Load and validate all configuration files. Configs are immutable and will be logged with each job for reproducibility.

**Note**: 
- **Local**: Config files should already exist in the repository
- **Colab/Kaggle**: Config files will be auto-created if missing (useful for fresh environments)


In [10]:
# Optional: Update repository from git (only for Colab/Kaggle if needed)
# Uncomment and run if you need to pull latest changes
# if not IS_LOCAL:
#     !cd {ROOT_DIR} && git fetch origin gg
#     !cd {ROOT_DIR} && git reset --hard origin/gg

In [11]:
# Write config files only if they don't exist (useful for Colab/Kaggle fresh environments)
# Local environments should have configs already in the repo
if IS_LOCAL:
    print("✓ Local environment - assuming config files already exist in repository")
else:
    # Create the experiment config directory if it doesn't exist
    experiment_config_dir = CONFIG_DIR / "experiment"
    experiment_config_dir.mkdir(parents=True, exist_ok=True)
    
    config_path = experiment_config_dir / "resume_ner_baseline.yaml"
    
    # Only write if file doesn't exist
    if not config_path.exists():
        config_content = """
experiment_name: "resume_ner_baseline"

# Relative to the top-level config directory
data_config: "data/resume_v1.yaml"
model_config: "model/distilbert.yaml"
train_config: "train.yaml"
hpo_config: "hpo/prod.yaml"      # default HPO config; stages can override if needed
env_config: "env/azure.yaml"
benchmark_config: "benchmark.yaml"

# High-level orchestration design:
# - Stages: smoke → hpo → training
# - Smoke and HPO stage backbones are controlled by the HPO config file (search_space.backbone.values)
# - Training stage can target specific backbones via stage config
# - AML experiment names are per-stage, optionally per-backbone

stages:
  smoke:
    # AML experiment base name for smoke tests
    aml_experiment: "resume-ner-smoke"
    # HPO config for smoke/dry run tests (uses smoke.yaml with reduced trials)
    hpo_config: "hpo/smoke.yaml"
    # Backbones are controlled by the HPO config file (hpo_config) via search_space.backbone.values

  hpo:
    # AML experiment base name for HPO sweeps
    aml_experiment: "resume-ner-hpo"
    # HPO config override for production HPO sweep (uses prod.yaml instead of default smoke.yaml)
    hpo_config: "hpo/prod.yaml"
    # Backbones are controlled by the HPO config file (hpo_config) via search_space.backbone.values

  training:
    # AML experiment base name for final single-run training
    aml_experiment: "resume-ner-train"
    # Final production backbone(s); typically one chosen after HPO
    backbones:
      - "distilbert"

# Optional naming policy for how AML experiments are derived per backbone.
# If true, the orchestrator should build experiment_name as:
#   "<aml_experiment>-<backbone>"
# otherwise it should use "<aml_experiment>" directly and rely on tags
# (stage/backbone) for grouping in AML.
naming:
  include_backbone_in_experiment: true
"""
        config_path.write_text(config_content)
        print(f"✓ Config file written to: {config_path}")
    else:
        print(f"✓ Config file already exists: {config_path}")

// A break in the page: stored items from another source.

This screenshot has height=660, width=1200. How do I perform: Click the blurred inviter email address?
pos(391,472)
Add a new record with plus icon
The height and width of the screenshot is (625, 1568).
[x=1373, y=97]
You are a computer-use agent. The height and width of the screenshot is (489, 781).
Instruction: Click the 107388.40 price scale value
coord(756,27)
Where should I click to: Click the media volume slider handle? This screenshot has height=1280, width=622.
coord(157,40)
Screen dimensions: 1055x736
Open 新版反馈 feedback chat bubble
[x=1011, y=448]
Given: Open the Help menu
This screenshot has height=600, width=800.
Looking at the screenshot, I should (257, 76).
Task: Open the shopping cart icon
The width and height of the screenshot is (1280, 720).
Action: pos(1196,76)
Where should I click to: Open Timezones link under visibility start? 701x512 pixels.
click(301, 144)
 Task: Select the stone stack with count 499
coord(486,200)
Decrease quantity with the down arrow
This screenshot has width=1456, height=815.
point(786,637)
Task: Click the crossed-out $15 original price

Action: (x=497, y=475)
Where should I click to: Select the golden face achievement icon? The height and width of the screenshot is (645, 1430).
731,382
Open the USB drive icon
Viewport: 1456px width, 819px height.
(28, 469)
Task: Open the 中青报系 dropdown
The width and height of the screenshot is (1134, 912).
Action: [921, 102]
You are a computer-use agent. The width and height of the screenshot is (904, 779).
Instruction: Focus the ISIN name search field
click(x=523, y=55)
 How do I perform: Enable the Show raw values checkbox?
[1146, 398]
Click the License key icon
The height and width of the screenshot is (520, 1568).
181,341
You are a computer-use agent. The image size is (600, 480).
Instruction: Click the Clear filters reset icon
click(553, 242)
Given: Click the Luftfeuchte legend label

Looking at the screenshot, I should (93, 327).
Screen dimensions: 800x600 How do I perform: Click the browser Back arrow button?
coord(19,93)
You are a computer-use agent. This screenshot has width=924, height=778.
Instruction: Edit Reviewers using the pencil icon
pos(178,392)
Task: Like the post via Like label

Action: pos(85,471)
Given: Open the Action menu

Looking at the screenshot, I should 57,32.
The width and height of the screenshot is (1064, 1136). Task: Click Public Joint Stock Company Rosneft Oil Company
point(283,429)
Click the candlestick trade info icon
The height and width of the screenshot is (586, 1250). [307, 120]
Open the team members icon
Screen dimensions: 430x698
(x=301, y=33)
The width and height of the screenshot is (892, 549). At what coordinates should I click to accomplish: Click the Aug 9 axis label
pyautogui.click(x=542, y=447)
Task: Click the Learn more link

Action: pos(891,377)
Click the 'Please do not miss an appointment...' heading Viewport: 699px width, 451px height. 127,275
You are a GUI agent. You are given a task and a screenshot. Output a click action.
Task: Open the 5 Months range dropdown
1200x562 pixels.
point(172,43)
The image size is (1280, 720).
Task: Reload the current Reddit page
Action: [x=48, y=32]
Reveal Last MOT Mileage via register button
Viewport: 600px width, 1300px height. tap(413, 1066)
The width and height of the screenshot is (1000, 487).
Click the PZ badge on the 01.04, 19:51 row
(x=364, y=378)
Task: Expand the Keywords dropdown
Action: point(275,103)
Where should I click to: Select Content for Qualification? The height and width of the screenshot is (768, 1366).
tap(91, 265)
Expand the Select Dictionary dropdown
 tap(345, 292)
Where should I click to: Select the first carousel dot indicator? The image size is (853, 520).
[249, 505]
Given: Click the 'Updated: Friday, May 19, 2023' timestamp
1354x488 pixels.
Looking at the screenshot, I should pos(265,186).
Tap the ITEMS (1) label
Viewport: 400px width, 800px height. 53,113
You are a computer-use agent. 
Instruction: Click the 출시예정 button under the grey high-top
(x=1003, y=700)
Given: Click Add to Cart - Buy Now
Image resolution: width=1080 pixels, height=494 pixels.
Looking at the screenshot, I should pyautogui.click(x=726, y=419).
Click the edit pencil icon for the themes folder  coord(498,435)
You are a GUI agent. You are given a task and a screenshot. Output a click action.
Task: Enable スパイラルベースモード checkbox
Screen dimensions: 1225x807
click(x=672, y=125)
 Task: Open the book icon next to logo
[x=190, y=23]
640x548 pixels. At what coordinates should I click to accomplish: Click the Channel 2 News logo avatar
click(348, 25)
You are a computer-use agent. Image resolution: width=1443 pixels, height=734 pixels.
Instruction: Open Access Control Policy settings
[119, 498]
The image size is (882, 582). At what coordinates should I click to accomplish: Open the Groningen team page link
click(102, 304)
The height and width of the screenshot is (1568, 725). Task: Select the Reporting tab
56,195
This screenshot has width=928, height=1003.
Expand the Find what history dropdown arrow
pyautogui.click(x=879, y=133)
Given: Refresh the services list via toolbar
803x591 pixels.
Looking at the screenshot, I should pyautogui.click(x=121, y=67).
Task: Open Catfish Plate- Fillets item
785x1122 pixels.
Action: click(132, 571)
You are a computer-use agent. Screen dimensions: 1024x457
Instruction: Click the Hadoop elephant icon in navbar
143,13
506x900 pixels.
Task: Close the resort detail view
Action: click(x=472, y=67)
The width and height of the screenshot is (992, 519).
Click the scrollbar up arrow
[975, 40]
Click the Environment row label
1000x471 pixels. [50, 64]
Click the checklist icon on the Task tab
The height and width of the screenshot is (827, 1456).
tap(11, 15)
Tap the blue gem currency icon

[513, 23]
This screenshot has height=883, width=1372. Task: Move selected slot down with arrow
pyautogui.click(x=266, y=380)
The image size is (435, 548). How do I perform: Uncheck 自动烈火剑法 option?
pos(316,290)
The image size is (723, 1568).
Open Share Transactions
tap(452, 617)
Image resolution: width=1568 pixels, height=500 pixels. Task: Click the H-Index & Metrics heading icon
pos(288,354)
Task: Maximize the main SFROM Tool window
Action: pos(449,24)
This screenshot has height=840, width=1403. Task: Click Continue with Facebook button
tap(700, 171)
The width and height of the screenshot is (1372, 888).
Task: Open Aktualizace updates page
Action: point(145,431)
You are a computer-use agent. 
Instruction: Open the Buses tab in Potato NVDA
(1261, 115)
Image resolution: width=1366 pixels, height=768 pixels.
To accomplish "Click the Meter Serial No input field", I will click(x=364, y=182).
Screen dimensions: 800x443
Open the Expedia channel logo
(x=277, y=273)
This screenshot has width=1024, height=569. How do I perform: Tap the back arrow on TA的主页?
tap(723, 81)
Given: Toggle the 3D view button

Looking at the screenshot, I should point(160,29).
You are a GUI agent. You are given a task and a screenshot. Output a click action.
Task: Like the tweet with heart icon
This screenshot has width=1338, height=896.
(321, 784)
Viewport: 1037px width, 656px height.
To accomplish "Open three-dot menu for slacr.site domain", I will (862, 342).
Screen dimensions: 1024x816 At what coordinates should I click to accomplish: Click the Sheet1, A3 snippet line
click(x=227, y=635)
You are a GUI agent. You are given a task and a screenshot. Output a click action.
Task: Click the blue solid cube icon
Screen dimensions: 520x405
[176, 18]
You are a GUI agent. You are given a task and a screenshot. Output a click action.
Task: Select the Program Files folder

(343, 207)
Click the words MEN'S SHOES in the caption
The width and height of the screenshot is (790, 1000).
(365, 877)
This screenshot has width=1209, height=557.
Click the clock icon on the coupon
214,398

✓ Local environment - assuming config files already exist in repository


In [12]:
# Write HPO config file only if it doesn't exist (useful for Colab/Kaggle fresh environments)
# Local environments should have configs already in the repo
if IS_LOCAL:
    print("✓ Local environment - assuming HPO config files already exist in repository")
else:
    # Create the HPO config directory if it doesn't exist
    hpo_config_dir = CONFIG_DIR / "hpo"
    hpo_config_dir.mkdir(parents=True, exist_ok=True)
    
    config_path = hpo_config_dir / "prod.yaml"
    
    # Only write if file doesn't exist
    if not config_path.exists():
        config_content = """
search_space:
  backbone:
    type: "choice"
    values: ["distilroberta"]
  
  learning_rate:
    type: "loguniform"
    min: 1e-5
    max: 5e-5
  
  batch_size:
    type: "choice"
    values: [8, 16]
  
  dropout:
    type: "uniform"
    min: 0.1
    max: 0.3
  
  weight_decay:
    type: "loguniform"
    min: 0.001
    max: 0.1

sampling:
  algorithm: "random"
  max_trials: 20
  timeout_minutes: 960

early_termination:
  policy: "bandit"
  evaluation_interval: 1
  slack_factor: 0.2
  delay_evaluation: 2

objective:
  metric: "macro-f1"
  goal: "maximize"

# Selection strategy configuration for accuracy-speed tradeoff
selection:
  # Accuracy threshold for speed tradeoff (0.015 = 1.5% relative)
  # If two models are within this accuracy difference, prefer faster model
  # Set to null for accuracy-only selection (default behavior)
  accuracy_threshold: 0.015
  
  # Use relative threshold (percentage of best accuracy) vs absolute difference
  # Relative thresholds are more robust across different accuracy ranges
  # Default: true (recommended)
  use_relative_threshold: true
  
  # Minimum relative accuracy gain to justify slower model (optional)
  # If DeBERTa is < 2% better than DistilBERT, prefer DistilBERT
  # Set to null to disable this check
  min_accuracy_gain: 0.02

k_fold:
  enabled: true
  n_splits: 5
  random_seed: 42
  shuffle: true
  stratified: true

# Checkpoint configuration for HPO resume support
# Enables saving study state to SQLite database for resuming interrupted runs
checkpoint:
  enabled: true  # Set to true to enable checkpointing (useful for Colab/Kaggle)
  storage_path: "{backbone}/study.db"  # Relative to output_dir, {backbone} placeholder
  auto_resume: true  # Automatically resume if checkpoint exists (only if enabled=true)
"""
        config_path.write_text(config_content)
        print(f"✓ HPO config written to: {config_path}")
    else:
        print(f"✓ HPO config file already exists: {config_path}")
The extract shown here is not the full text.